Output nothing but the lines from the first line of the entries to the line with "You are a computer-use agent.", inclusive, exactly as they read.

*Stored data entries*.
____

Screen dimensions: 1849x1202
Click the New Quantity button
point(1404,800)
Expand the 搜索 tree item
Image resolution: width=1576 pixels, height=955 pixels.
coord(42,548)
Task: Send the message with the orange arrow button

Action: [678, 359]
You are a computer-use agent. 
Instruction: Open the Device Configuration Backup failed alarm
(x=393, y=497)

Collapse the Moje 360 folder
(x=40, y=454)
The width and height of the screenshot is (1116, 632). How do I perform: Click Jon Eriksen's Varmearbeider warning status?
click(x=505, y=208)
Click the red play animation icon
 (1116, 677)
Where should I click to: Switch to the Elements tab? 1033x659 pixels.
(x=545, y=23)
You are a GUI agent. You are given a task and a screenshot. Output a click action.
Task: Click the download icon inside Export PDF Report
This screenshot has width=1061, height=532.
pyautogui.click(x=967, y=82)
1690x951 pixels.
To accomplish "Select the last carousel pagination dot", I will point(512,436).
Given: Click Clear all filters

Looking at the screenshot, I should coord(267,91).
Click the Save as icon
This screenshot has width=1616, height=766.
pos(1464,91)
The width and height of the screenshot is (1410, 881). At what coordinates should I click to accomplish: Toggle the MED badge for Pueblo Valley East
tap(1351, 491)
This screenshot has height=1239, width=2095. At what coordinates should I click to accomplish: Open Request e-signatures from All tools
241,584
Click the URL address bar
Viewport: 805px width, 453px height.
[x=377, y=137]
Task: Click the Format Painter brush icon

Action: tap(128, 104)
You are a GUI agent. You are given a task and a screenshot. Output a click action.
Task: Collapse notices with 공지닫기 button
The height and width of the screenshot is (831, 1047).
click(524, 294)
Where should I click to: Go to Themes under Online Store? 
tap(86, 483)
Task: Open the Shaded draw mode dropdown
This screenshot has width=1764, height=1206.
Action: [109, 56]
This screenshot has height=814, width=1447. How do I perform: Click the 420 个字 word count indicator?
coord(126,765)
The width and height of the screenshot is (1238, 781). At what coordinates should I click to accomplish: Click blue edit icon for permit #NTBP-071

____

*Task result*.
Screen dimensions: 1849x1202
Click the New Quantity button
point(1404,800)
Expand the 搜索 tree item
Image resolution: width=1576 pixels, height=955 pixels.
coord(42,548)
Task: Send the message with the orange arrow button

Action: [678, 359]
You are a computer-use agent. 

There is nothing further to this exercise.